Sunday, 25 October 2015

Lando #5 - Marvel Comics

LANDO No. 5, December 2015
The script to Issue Five of “Lando” brings a very noticeable change to this mini-series’ usually somewhat cavalier atmosphere, as the smart-mouthed space-faring gambler’s almost blasé personality is abruptly replaced firstly with that of a serious cold-blooded killer, and then later as an apologetic, even remorseful, chancer who realises that his “time for cunning and guile” may well have finally come to an end having cost his “long-time cohort” Lobot their humanity. Indeed once Chanath Cha sets her plan of “blowing up this ship” into motion there really isn’t a great deal of humour to found anywhere within this publication’s remaining pages, and even Calrissian’s habitual witticisms are kept to a minimum.   

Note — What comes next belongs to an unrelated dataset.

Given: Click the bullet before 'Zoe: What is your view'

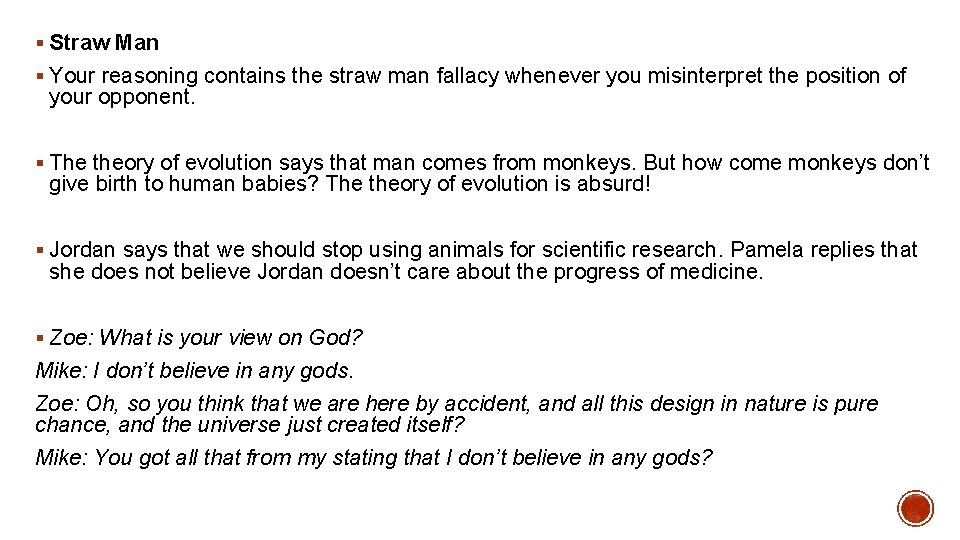Looking at the screenshot, I should (x=40, y=338).
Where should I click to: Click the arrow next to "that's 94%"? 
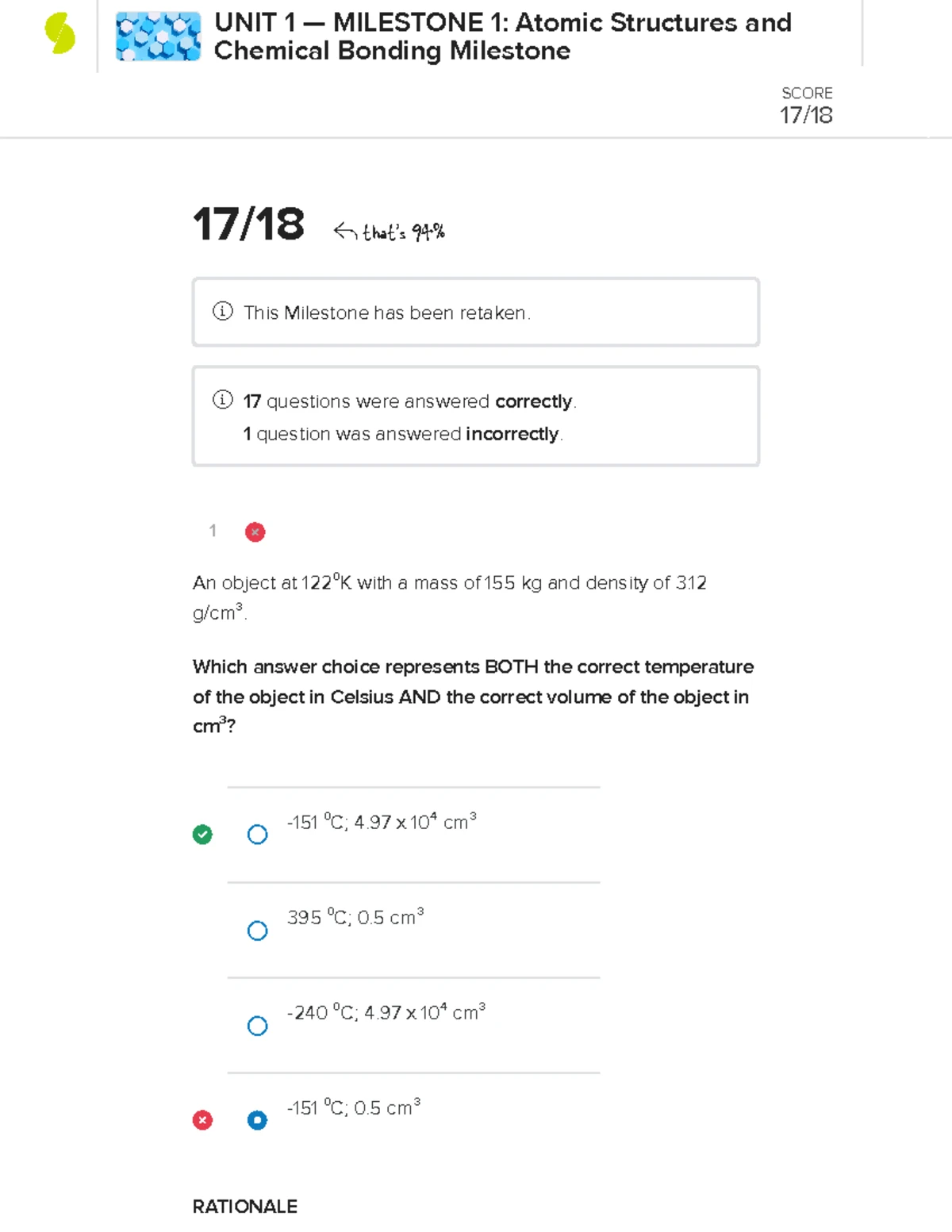pyautogui.click(x=344, y=231)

This surprisingly sudden dramatic shift in tone does wonders for the quality of Charles Soule’s writing, and genuinely makes it hard for the reader to anticipate which character is going to live or die as the tale unfolds. Such tangible tension is especially noticeable once Lando and “Emperor Palpatine’s hand-picked bounty hunter” ‘pair off’ against the “corrupted… elite warriors Aleksin and Pavel”, and Sava Korin Pers is mercilessly dispatched with a lightsaber despite the “antiquity specialist” changing her allegiance to the Sith. This almost nonchalant precipitous slaying of one of the title’s main cast is rather disconcerting and results in each subsequent death increasing the narrative’s tension quite palpably panel by nerve-wracking panel; “It’s time to be selfish. You do know we’ll need to kill them all.”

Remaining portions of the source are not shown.